La madre del giovane Lorenzo, nell’assemblea di commemorazione delle vittime, ha ricordato con parole toccanti la formula di giuramento degli avvocati che il figlio usava ripetere trovandola perfetta per una professione che amava e senza la quale, diceva, non può esistere uno Stato ed una convivenza civile. Parole di madre, certo, eppure è tutto vero. Il «servizio» giustizia non inizia e non finisce con il processo, comincia prima, dentro uno studio professionale: e già lì l’avvocato inizia la sua faticosa attività di mediazione tra il suo assistito e il resto del mondo, che sia lo Stato o un altro cittadino come lui. Il rischio della professione, dunque, ha ambiti territoriali ben più ampi di un tribunale, ma quando si concretizza lì dentro assume un forte valore simbolico.

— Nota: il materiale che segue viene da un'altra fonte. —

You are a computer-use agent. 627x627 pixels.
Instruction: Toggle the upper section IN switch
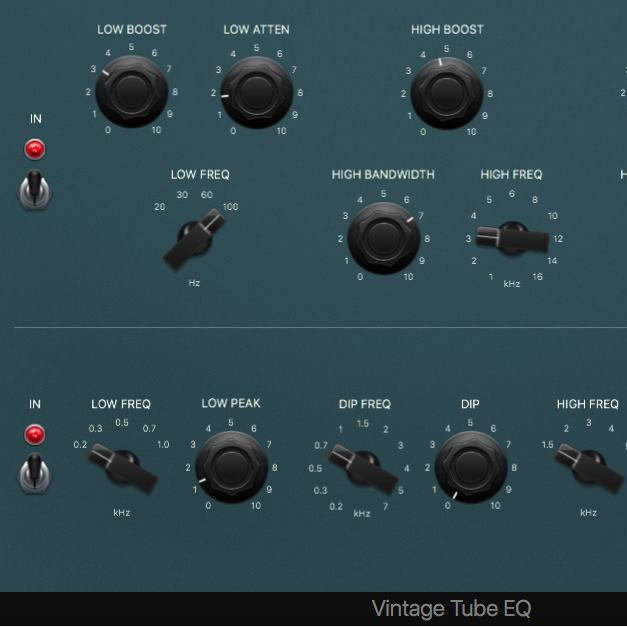(x=35, y=188)
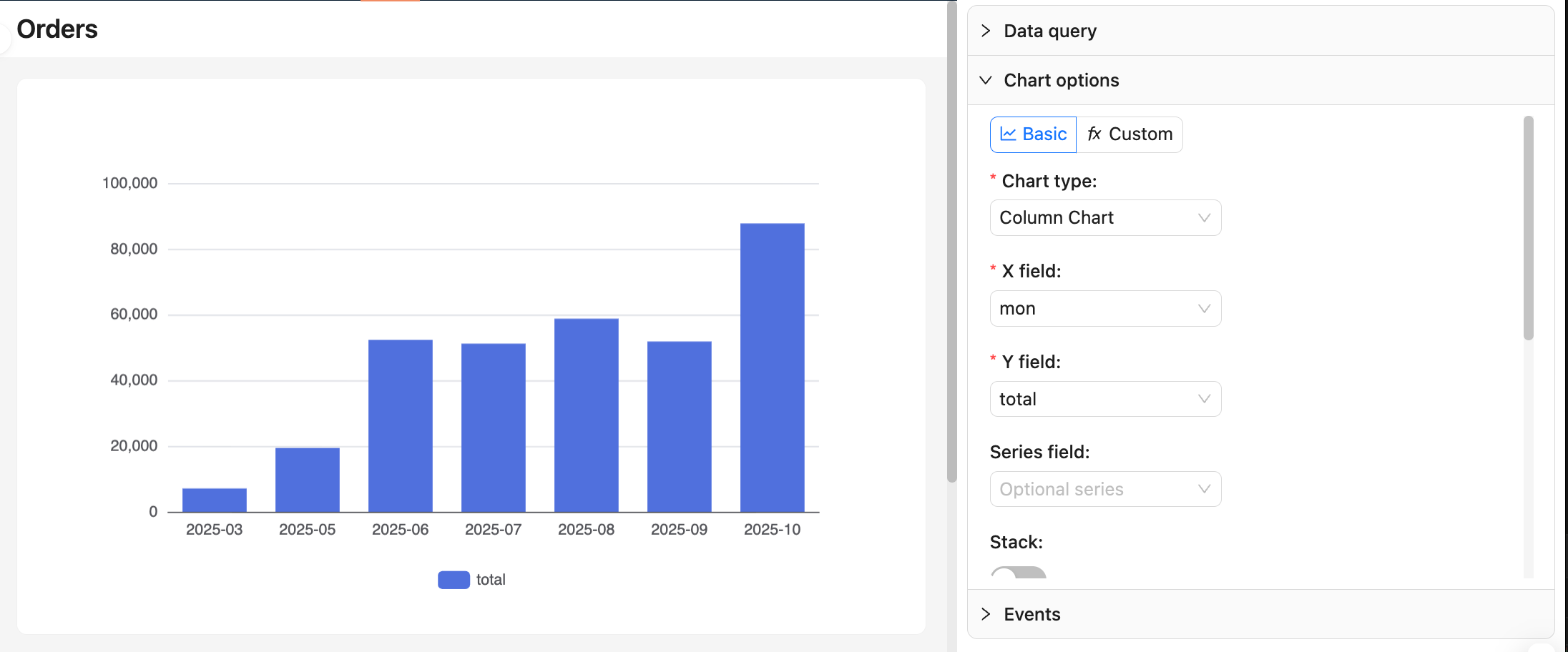1568x652 pixels.
Task: Click the 2025-03 bar in chart
Action: [215, 500]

Nel caso di Lorenzo Claris Appiani la simbologia raddoppia, in quanto lui si trovava in tribunale non per lavoro ma come un normale cittadino che viene chiamato a testimoniare. Chiamato dal difensore dell’imputato, dunque paradossalmente a difesa di chi ancora covava il trauma della rottura e per questo voleva ucciderlo. Doppiamente vittima, dunque, Lorenzo: come avvocato, vittima del rischio professionale, come cittadino, vittima del dovere civico di testimonianza. Insomma, a tutti gli effetti uno di noi.